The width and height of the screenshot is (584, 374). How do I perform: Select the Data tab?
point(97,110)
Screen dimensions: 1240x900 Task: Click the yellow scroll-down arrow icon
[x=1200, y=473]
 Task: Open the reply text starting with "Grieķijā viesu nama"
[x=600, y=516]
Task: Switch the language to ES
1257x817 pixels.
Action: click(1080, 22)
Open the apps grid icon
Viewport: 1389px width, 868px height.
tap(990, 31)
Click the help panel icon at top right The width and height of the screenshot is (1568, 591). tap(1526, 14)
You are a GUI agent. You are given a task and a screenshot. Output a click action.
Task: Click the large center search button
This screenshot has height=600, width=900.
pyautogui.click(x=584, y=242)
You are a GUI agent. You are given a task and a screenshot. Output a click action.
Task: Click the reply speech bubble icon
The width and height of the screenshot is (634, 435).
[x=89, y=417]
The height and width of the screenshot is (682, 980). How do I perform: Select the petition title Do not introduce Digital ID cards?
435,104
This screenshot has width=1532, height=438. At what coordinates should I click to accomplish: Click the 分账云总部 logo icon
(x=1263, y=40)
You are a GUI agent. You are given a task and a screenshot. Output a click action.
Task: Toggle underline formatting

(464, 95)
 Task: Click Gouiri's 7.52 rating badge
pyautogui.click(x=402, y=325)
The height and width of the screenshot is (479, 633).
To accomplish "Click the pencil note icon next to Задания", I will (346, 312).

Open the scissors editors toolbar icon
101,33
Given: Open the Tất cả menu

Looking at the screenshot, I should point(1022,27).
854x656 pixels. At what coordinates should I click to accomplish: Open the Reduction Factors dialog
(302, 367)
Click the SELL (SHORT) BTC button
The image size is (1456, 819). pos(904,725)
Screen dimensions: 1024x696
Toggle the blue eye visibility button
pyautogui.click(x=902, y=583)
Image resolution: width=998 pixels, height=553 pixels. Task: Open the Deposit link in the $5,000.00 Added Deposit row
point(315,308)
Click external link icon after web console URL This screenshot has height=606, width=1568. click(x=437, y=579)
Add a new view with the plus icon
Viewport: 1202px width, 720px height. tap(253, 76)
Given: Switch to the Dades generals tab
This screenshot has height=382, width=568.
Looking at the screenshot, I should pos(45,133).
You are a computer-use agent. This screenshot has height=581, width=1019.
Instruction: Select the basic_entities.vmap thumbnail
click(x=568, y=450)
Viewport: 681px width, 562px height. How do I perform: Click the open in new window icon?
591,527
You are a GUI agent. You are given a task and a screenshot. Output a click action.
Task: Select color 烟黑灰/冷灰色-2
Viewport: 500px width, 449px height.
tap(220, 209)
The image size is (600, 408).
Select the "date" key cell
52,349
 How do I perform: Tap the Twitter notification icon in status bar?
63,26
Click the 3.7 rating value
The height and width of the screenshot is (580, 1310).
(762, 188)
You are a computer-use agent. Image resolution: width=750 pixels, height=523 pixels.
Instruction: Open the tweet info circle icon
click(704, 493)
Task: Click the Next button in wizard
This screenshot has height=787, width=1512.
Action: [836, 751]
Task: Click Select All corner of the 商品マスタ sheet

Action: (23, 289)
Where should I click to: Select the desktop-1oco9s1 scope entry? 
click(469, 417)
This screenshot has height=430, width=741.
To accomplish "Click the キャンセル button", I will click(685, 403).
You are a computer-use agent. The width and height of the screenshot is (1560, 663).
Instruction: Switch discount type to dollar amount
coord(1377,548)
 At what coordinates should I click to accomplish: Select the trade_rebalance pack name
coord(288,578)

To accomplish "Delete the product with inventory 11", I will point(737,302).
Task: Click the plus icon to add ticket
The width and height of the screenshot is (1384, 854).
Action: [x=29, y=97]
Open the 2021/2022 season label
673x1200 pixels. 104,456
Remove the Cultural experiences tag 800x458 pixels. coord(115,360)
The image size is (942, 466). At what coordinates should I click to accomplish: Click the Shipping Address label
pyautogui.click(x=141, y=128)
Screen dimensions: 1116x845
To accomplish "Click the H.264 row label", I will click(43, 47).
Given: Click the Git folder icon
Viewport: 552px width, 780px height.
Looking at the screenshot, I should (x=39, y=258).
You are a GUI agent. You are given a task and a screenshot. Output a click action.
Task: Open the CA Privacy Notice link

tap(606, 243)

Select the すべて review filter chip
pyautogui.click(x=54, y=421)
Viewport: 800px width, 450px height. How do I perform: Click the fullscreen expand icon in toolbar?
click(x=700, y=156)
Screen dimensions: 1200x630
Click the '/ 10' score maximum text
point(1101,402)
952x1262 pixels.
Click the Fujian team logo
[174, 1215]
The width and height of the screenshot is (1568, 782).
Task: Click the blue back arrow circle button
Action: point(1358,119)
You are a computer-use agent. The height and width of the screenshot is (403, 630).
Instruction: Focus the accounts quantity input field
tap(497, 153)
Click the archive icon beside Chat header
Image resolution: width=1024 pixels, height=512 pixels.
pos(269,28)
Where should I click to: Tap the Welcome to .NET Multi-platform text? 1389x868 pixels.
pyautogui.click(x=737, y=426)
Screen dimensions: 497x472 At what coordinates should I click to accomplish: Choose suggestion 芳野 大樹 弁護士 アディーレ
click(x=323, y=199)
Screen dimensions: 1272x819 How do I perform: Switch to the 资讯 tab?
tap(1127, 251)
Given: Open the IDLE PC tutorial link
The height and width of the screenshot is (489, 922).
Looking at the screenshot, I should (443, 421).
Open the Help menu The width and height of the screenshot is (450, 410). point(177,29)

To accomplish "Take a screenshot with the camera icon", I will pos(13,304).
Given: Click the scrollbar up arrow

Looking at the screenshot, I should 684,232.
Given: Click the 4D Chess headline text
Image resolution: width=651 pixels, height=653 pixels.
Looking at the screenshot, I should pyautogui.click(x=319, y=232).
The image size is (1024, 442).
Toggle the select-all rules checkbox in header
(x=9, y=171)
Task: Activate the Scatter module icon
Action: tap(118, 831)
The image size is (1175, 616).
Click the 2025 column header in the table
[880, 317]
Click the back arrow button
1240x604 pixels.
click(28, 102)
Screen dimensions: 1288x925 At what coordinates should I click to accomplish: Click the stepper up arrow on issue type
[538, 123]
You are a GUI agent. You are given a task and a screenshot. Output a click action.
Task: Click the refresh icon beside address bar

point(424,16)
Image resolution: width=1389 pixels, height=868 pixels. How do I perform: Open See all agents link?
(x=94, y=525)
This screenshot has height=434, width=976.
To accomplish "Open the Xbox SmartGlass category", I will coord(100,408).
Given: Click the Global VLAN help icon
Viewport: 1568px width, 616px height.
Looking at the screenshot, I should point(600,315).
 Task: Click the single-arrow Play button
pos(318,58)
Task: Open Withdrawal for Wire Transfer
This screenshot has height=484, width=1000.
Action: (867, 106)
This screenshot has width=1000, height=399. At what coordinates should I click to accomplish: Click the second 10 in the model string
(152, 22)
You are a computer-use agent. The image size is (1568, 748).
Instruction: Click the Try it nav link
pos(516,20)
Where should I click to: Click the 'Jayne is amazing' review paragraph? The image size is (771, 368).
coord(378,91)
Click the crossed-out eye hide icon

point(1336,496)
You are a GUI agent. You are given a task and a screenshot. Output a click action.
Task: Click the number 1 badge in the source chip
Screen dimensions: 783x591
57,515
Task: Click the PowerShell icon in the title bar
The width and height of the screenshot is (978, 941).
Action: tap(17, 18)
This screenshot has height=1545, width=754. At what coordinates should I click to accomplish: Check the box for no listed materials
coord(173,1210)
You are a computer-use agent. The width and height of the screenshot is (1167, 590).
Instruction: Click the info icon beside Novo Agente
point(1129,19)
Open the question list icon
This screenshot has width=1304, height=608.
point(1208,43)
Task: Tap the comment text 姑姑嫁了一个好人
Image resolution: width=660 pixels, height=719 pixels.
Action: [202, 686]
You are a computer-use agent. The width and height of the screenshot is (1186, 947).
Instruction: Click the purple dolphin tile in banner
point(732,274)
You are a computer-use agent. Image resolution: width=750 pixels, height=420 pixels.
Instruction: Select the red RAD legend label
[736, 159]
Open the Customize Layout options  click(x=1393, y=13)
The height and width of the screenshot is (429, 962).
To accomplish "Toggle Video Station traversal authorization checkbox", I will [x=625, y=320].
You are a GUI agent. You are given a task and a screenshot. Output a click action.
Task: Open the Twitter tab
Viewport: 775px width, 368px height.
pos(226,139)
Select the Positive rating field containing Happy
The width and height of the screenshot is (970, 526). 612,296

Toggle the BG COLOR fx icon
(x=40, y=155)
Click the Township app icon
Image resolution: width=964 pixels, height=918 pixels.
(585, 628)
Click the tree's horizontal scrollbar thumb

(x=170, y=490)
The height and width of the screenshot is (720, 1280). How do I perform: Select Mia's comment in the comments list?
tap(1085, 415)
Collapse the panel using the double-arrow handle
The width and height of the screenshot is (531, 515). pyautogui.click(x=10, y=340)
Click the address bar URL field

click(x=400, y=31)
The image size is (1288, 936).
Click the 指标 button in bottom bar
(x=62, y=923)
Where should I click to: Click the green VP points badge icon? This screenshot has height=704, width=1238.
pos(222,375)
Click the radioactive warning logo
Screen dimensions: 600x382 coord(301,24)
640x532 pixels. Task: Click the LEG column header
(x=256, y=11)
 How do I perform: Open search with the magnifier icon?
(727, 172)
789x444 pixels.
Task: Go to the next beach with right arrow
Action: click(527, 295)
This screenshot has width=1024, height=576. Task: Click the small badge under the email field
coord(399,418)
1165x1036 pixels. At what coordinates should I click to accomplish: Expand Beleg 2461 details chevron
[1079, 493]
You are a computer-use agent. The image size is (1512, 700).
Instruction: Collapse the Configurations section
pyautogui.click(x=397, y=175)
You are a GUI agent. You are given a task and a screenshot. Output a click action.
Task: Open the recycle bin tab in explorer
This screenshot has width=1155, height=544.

Work instruction -
Every line above from the line with "Screen dimensions: 1272x819" to the line with "Given: Click the 4D Chess headline text", both included, must be reproduced exactly, and no other line may appear.

Response to this task -
Screen dimensions: 1272x819 How do I perform: Switch to the 资讯 tab?
tap(1127, 251)
Given: Open the IDLE PC tutorial link
The height and width of the screenshot is (489, 922).
Looking at the screenshot, I should (443, 421).
Open the Help menu The width and height of the screenshot is (450, 410). point(177,29)

To accomplish "Take a screenshot with the camera icon", I will pos(13,304).
Given: Click the scrollbar up arrow

Looking at the screenshot, I should 684,232.
Given: Click the 4D Chess headline text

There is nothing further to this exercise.